Lightweight isomorphic state manager with version history

Downloads

3

Readme

Isomorphic State Manager

Create a state machine that keeps your state in named stores. Supports hydration and rehydration to allow server-side rendered single page app to retain state without requiring separate api-calls during first render.

Each update increments a version counter providing a simple check of data integrity.

Example of usage:

var StateManager = require('isomorphic-state-manager').StateManager

var stateManager = new StateManager(Store)

var sessionStore = stateManager.storeFor('Session')

function callback() {
    var currentState = sessionStore.getState()
    console.log(currentState)
}

sessionStore.subscribe(callback) // Don't need a thisArg for the plain function used here as callback

sessionStore.update({userName: "Sebastian"})

/*
    The callback is automatically called on update and outputs the state:
    
    {
        userName: "Sebastian",
        __version: 1
    }
*/

API Reference

StateManager

var stateManager = new StateManager( Store )
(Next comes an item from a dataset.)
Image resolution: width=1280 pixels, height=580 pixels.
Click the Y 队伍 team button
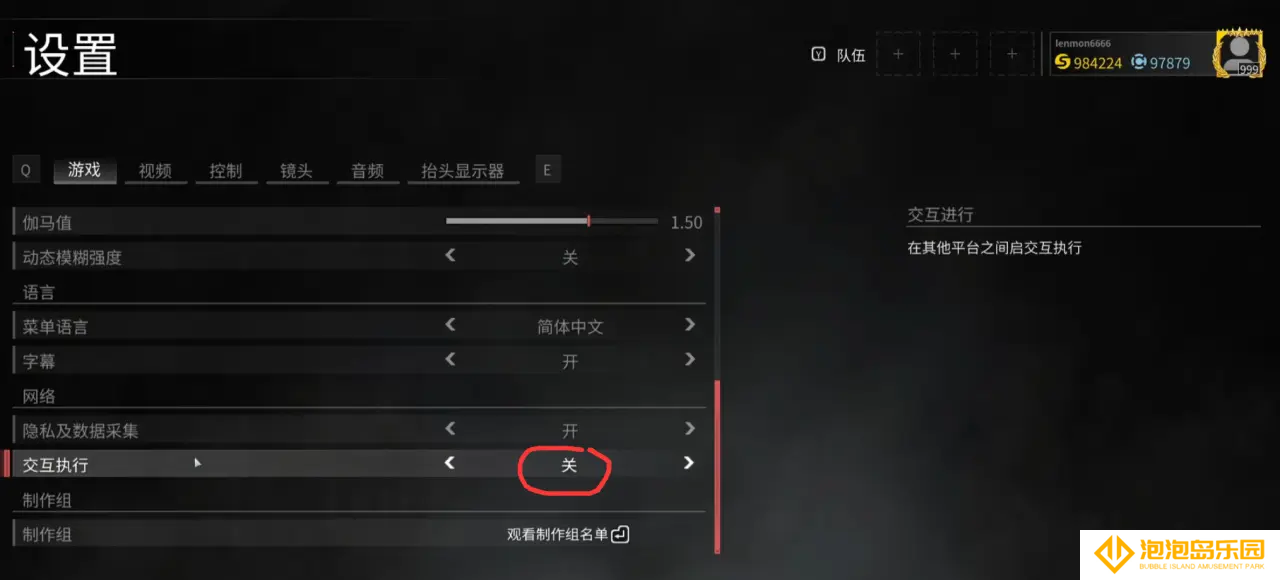tap(838, 55)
=> returns a new StateManager instance

Store -- the store type you want to use, currently only one available:

var Store = require('isomorphic-state-manager').Store

Note: You pass the prorotype, not an instance of Store

.stateFor( storeName )

=> returns StoreController

storeName -- the name of the store you want to access. If the store doesn't exist it will be created

.hydrate()

=> returns a dictionary object containing all stores and current state. Keys correspond to store name

.rehydrate( data )

=> returns undefined

data -- a dictionary object that corresponds to current state of store. Keys correspond to store name

StoreController

var sessionStore = stateManager.stateFor('Session')
.getState()

=> returns a dictionary object representing the current state of the store

.default( data )

=> returns this StoreController (allowing chaining)

data -- a dictionary object with the default state. The store is updated for all properties of the dictionary that aren't available in current state. Implementation does a .hasOwnProperty() test.

.update( data )

=> returns this StoreController (allowing chaining)
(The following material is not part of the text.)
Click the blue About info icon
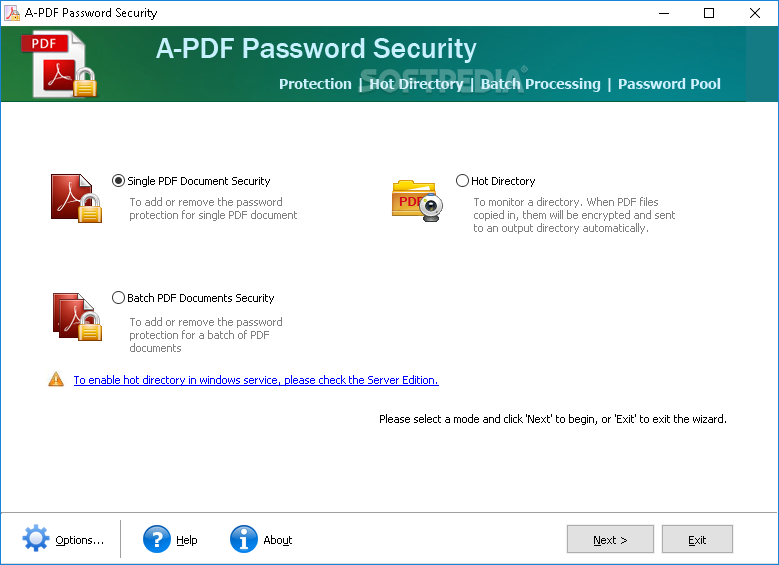779x565 pixels. pyautogui.click(x=243, y=539)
data -- a dictionary object that updates current state by shallow merge. Passed object overwrites existing properties

.replace( data )

=> returns this StoreController (allowing chaining)

data -- a dictionary object replacing current state entirely

.subscribe( callback, thisArg )

=> returns current state (convenience, allowing us to skip an additional .getState())

callback -- a function to call (without params) when the store has been updated

thisArg -- sets this when invoking the callback

.unsubscribe( callback, thisArg )

=> returns undefined

callback -- the function callback we want to remove (same as used for .subscribe)

thisArg -- thisArg of the callback we want to remove (same as used for .subscribe)

NOTE: You need to provide both callback and thisArg in order to unsubscribe properly when used with for example React

TODO

DONE: add .replace DONE: change .initialize to .defaults and always initialize DONE: implement .hydrate and .rehydrate to serialize and deserialize store TODO: Allow passing data when initializing store but only for rehydrating

TODO: Allow deep copy

TODO: How to create a test-driver?

DONE

DONE: Create package and set up tests so we can start to see if this works.